## To-do list
(1) Reproduce the part of the Katz's Deli article starting at "My Pastrami-Fueled Fever-Dream: What" and ending at "the subject today.", word for word.
(2) Write the next part of the article about spending a whole night at Katz's Deli, picking up after its last sentence.

## Source excerpt
In Praise of the Deli

My Pastrami-Fueled Fever-Dream: What It’s Like to Spend All Night at Katz’s

The restaurant only moved to a 24-hour weekend schedule in 2012.
The restaurant only moved to a 24-hour weekend schedule in 2012. Photo: Yuichi Shiraishi/CC/flickr

Grub Street never needs a reason to celebrate our city’s esteemed roster of delicatessens, but since this week marks the New York release of the new documentary Deli Man, we’re going all in on the subject today.

The loud orgasms echoing through Katz’s Deli are almost definitely fake. It’s a little after 4 a.m., and a group of two men and two women are at the famed When Harry Met Sally table, re-creating the equally famous scene shot in the restaurant. The other customers don’t really seem to care much, and I suspect this is something of a gleefully obnoxious ritual at Katz’s this time of night. At least it probably has been since around 2012, the year the restaurant first made the move to staying open all night on Friday and 24 hours on Saturday, which co-owner Jake Dell says is a big shift from the days when “you had to get the hell out of the neighborhood before it was too late.” Of course, that doesn’t mean the overnight crowd is necessarily as buttoned-up as the tourist-heavy daytime rush. To see for myself how an entire night plays out at the Lower East Side’s most iconic deli, I showed up mid-afternoon on a Friday with plans to stay no fewer than 14 hours.

## Stored records
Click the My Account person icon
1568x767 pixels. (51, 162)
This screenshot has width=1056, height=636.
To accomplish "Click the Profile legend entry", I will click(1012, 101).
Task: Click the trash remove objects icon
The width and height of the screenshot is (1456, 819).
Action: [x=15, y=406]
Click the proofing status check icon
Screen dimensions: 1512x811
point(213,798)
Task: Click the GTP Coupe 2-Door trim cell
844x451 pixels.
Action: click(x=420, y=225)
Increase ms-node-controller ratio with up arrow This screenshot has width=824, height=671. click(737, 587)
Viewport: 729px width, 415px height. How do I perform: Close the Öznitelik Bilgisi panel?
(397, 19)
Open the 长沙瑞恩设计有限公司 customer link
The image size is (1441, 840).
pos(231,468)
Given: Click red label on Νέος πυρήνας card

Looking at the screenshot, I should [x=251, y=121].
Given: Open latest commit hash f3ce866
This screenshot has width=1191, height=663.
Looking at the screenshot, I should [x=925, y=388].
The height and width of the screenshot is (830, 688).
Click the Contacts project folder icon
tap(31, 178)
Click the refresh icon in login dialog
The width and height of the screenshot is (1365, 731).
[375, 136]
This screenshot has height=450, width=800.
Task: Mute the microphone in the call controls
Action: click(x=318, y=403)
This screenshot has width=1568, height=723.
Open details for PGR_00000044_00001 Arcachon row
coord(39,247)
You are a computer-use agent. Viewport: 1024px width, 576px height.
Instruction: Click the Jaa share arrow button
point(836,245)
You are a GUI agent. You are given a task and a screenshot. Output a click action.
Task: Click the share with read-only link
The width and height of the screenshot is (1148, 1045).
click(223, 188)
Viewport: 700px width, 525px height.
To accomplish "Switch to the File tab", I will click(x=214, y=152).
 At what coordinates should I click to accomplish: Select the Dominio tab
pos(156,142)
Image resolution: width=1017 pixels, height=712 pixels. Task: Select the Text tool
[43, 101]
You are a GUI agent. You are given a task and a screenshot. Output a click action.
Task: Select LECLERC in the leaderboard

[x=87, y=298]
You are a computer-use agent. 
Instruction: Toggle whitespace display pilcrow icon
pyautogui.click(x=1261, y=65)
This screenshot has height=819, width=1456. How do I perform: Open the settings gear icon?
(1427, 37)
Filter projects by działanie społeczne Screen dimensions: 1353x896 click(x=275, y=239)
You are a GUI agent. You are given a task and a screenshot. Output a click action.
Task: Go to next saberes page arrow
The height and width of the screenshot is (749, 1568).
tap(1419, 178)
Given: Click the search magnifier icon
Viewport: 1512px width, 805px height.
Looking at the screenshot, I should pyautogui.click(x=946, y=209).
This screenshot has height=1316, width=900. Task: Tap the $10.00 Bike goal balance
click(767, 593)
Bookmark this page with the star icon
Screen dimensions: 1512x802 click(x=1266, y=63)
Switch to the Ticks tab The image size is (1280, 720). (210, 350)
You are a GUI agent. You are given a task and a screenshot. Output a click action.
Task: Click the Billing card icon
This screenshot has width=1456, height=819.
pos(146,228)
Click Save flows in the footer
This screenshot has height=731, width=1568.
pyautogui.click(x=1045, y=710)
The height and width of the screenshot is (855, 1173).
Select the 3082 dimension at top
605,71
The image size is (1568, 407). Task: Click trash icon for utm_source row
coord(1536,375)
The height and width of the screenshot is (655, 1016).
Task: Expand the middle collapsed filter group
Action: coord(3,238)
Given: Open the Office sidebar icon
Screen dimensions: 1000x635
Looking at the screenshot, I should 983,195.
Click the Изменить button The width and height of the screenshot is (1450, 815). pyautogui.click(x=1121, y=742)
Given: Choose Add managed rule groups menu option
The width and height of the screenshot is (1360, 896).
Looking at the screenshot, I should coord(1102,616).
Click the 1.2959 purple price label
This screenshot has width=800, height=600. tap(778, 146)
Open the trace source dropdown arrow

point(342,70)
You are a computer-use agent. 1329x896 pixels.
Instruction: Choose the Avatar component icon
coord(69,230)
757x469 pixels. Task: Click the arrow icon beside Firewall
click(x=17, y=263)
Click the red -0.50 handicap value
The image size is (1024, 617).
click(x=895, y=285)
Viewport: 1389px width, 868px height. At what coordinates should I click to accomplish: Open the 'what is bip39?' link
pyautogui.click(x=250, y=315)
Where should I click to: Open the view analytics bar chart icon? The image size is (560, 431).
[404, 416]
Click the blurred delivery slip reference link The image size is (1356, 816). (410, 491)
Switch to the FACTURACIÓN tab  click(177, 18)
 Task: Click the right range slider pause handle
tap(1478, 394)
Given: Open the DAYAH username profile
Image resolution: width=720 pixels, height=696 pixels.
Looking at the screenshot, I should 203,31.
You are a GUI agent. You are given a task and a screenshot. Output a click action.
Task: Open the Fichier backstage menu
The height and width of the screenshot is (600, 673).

## Written responses
(1)
My Pastrami-Fueled Fever-Dream: What It’s Like to Spend All Night at Katz’s

The restaurant only moved to a 24-hour weekend schedule in 2012.
The restaurant only moved to a 24-hour weekend schedule in 2012. Photo: Yuichi Shiraishi/CC/flickr

Grub Street never needs a reason to celebrate our city’s esteemed roster of delicatessens, but since this week marks the New York release of the new documentary Deli Man, we’re going all in on the subject today.

(2)
When I arrive around 5 p.m. it’s 15 degrees outside, so cold that some of the Katz’s meat cutters have doubled up on branded sweatshirts while they deal with the early evening crowds. One of the cutters is brandishing his carving fork to deal with a customer who has just ordered bologna. It’s playful, sort of, a slightly forceful way to let this camera-toting tourist know that he doesn’t really want to order bologna at Katz’s. “Here,” says the cutter, handing over a small china plate with a few glistening slices of pastrami. “This is what we’re known for.”

But the customer just grins sheepishly and tells the cutter he’s already finished not only a pastrami sandwich, but also a corned beef, and now he’d like to try the bologna. The cutter doesn’t smile back, exactly, but he does float the guy a few free slices of bologna and sets to work on the sandwich.

By 6:40 it’s clear that the bone-chilling temperature isn’t going to keep anyone away, and by 7, it’s packed: tourists in matching suede moccasins, a blonde woman in business-casual texting someone, and a middle-aged guy doing laps around the dining room, probably trying to work off the mammoth sandwich he just finished. There are some people rocking faux-snakeskin loafers, and others wearing preppy sweaters with pleated jeans. A handsome guy in a Moncler coat checks his reflection in the glass of a framed Jon Voight photo on the wall. A high-cheekboned lady with no makeup glides through the room in a fur-lined cape. Over in the corner, a posse of teenage girls with glittery faces and matching Doc Martens share plates of the deli’s thick-cut fries. A Dutch dad, meanwhile, scans the walls for framed photos of celebrities he knows. He finds one, taken in the mid-’90s, with three Wu-Tang members. “I like it raw!” the Dutch dad exclaims in recognition.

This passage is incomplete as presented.